Yuxuan Han, Jose Blanchet, Zhengyuan Zhou

Advances in Neural Information Processing Systems 38 (NeurIPS 2025) Main Conference Track

In this work, we consider the data-driven assortment optimization problem under the linear multinomial logit(MNL) choice model. We first establish a improved confidence region for the maximum likelihood estimator (MLE) of the $d$-dimensional linear MNL likelihood function that removes the explicit dependency on a problem-dependent parameter $\kappa^{-1}$ in previous result (Oh and Iyengar, 2021), which scales exponentially with the radius of the parameter set. Building on the confidence region result, we investigate the data-driven assortment optimization problem in both offline and online settings. In the offline setting, the previously best-known result scales as $\tilde{O}\left(\sqrt{\frac{d}{\kappa n_{S^\star}}}\right)$, where $n_{S^\star}$ the number of times that optimal assortment $S^\star$ is observed (Dong et al., 2023).
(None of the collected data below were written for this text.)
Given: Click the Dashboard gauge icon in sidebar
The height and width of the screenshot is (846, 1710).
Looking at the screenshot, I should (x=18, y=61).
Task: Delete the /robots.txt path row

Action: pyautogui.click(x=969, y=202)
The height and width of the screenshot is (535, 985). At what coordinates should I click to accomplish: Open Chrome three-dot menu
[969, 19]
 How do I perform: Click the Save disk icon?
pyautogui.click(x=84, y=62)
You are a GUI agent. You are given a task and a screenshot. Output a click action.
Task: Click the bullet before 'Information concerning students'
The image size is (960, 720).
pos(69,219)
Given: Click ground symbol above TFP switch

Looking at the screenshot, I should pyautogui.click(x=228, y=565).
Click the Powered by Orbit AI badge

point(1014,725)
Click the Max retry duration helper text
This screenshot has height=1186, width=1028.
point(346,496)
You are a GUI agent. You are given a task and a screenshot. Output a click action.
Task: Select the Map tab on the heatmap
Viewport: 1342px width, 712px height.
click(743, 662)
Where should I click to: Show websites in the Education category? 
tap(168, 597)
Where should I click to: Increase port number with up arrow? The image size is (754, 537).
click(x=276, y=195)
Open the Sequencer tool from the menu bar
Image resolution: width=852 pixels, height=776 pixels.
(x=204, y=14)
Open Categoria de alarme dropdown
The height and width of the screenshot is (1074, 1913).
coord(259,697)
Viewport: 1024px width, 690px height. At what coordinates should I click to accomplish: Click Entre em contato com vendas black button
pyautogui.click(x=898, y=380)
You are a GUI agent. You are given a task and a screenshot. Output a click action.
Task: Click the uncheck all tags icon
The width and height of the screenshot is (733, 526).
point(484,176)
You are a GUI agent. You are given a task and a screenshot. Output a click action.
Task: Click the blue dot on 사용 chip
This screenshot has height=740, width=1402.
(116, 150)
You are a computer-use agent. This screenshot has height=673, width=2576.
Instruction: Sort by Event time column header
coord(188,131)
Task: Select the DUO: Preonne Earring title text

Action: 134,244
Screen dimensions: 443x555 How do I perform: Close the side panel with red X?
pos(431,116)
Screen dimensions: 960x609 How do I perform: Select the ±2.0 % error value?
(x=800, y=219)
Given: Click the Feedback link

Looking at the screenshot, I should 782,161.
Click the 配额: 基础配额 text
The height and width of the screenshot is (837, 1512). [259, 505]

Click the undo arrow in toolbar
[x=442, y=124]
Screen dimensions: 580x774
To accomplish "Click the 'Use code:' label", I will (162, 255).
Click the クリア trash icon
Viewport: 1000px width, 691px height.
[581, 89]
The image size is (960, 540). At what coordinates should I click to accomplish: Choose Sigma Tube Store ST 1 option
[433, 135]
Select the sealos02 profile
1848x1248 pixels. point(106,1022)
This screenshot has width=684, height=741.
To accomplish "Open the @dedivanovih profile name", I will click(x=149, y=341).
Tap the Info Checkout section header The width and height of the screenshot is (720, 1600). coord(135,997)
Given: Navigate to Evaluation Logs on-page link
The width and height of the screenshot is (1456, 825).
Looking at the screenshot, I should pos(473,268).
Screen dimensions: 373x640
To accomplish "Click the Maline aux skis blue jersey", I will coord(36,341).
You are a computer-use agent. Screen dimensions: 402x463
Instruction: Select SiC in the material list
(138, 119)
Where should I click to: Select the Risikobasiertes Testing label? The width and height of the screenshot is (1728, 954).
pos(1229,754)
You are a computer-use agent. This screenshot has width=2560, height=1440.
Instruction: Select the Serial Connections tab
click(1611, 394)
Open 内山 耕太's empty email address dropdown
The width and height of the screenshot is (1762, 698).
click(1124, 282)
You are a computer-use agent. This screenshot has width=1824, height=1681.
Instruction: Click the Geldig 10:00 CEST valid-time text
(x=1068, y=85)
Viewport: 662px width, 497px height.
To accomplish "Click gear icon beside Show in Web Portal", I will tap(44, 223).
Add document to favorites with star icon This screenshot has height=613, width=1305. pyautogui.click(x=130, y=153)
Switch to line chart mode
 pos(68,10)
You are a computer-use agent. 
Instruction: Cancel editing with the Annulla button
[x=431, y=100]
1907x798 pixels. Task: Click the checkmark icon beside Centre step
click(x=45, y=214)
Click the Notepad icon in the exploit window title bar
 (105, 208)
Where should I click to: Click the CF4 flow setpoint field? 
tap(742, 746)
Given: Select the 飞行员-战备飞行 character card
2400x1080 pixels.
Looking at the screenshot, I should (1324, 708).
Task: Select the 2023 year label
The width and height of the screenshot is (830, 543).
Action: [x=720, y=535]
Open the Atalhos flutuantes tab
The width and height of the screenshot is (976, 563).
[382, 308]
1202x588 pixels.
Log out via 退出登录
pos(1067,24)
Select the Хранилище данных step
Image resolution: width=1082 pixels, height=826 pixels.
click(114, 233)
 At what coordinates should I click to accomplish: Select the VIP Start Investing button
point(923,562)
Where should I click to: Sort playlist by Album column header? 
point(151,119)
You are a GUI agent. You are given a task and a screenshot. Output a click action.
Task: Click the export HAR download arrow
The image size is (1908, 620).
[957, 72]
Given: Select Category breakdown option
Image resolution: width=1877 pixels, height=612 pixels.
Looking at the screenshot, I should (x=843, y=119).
We propose a new pessimistic-based algorithm that, under a burn-in condition, removes the dependency on $d,\kappa^{-1}$ in the leading order bound and works under a more relaxed coverage condition, without requiring the exact observation of $S^\star$. In the online setting, we propose the first algorithm to achieve $\tilde{O}(\sqrt{dT})$ regret without a multiplicative dependency on $\kappa^{-1}$. In both settings, our results nearly achieve the corresponding lower bound when reduced to the canonical $N$-item MNL problem, demonstrating their optimality.